* START *

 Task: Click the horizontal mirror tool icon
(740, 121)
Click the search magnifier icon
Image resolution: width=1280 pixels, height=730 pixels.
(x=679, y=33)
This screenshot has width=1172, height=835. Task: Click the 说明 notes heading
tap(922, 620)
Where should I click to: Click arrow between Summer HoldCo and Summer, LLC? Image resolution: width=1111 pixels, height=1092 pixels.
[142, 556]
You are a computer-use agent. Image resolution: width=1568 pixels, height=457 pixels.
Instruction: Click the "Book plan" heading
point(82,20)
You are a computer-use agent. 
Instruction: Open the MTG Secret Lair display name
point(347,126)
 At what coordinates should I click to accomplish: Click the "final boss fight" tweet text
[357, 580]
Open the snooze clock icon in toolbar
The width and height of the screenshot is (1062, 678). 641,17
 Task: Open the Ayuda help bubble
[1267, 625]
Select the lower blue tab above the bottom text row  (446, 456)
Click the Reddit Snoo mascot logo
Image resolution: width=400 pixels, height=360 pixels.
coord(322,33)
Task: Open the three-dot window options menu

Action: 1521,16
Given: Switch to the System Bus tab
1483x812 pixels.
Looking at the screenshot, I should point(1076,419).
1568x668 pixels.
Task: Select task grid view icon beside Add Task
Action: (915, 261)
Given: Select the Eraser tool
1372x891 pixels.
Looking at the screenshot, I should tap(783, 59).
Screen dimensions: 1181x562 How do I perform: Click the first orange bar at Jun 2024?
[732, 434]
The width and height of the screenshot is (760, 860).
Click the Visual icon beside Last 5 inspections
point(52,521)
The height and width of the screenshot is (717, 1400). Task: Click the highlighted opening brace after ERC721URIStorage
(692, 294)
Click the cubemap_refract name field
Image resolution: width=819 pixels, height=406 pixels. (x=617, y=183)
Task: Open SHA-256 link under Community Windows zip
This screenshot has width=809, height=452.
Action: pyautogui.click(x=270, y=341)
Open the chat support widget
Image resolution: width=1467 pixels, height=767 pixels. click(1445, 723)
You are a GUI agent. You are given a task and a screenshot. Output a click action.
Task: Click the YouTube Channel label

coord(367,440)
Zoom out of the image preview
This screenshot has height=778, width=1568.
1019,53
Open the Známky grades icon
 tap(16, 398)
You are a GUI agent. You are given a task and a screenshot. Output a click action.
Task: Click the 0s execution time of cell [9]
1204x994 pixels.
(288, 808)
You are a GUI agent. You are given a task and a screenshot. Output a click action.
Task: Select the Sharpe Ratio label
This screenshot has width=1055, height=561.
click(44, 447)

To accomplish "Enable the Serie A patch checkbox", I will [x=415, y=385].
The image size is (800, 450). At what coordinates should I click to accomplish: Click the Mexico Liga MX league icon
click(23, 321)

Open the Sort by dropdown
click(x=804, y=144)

* END *

Stated goal =>
Please lay out the part of the records that opens with the line containing "The height and" and closes with the last line of the records as a JSON list of strings, one string per line, with both of those lines included and blank lines left out.

Result of this task =>
[
  "The height and width of the screenshot is (717, 1400). Task: Click the highlighted opening brace after ERC721URIStorage",
  "(692, 294)",
  "Click the cubemap_refract name field",
  "Image resolution: width=819 pixels, height=406 pixels. (x=617, y=183)",
  "Task: Open SHA-256 link under Community Windows zip",
  "This screenshot has width=809, height=452.",
  "Action: pyautogui.click(x=270, y=341)",
  "Open the chat support widget",
  "Image resolution: width=1467 pixels, height=767 pixels. click(1445, 723)",
  "You are a GUI agent. You are given a task and a screenshot. Output a click action.",
  "Task: Click the YouTube Channel label",
  "coord(367,440)",
  "Zoom out of the image preview",
  "This screenshot has height=778, width=1568.",
  "1019,53",
  "Open the Známky grades icon",
  " tap(16, 398)",
  "You are a GUI agent. You are given a task and a screenshot. Output a click action.",
  "Task: Click the 0s execution time of cell [9]",
  "1204x994 pixels.",
  "(288, 808)",
  "You are a GUI agent. You are given a task and a screenshot. Output a click action.",
  "Task: Select the Sharpe Ratio label",
  "This screenshot has width=1055, height=561.",
  "click(44, 447)",
  "To accomplish \"Enable the Serie A patch checkbox\", I will [x=415, y=385].",
  "The image size is (800, 450). At what coordinates should I click to accomplish: Click the Mexico Liga MX league icon",
  "click(23, 321)",
  "Open the Sort by dropdown",
  "click(x=804, y=144)"
]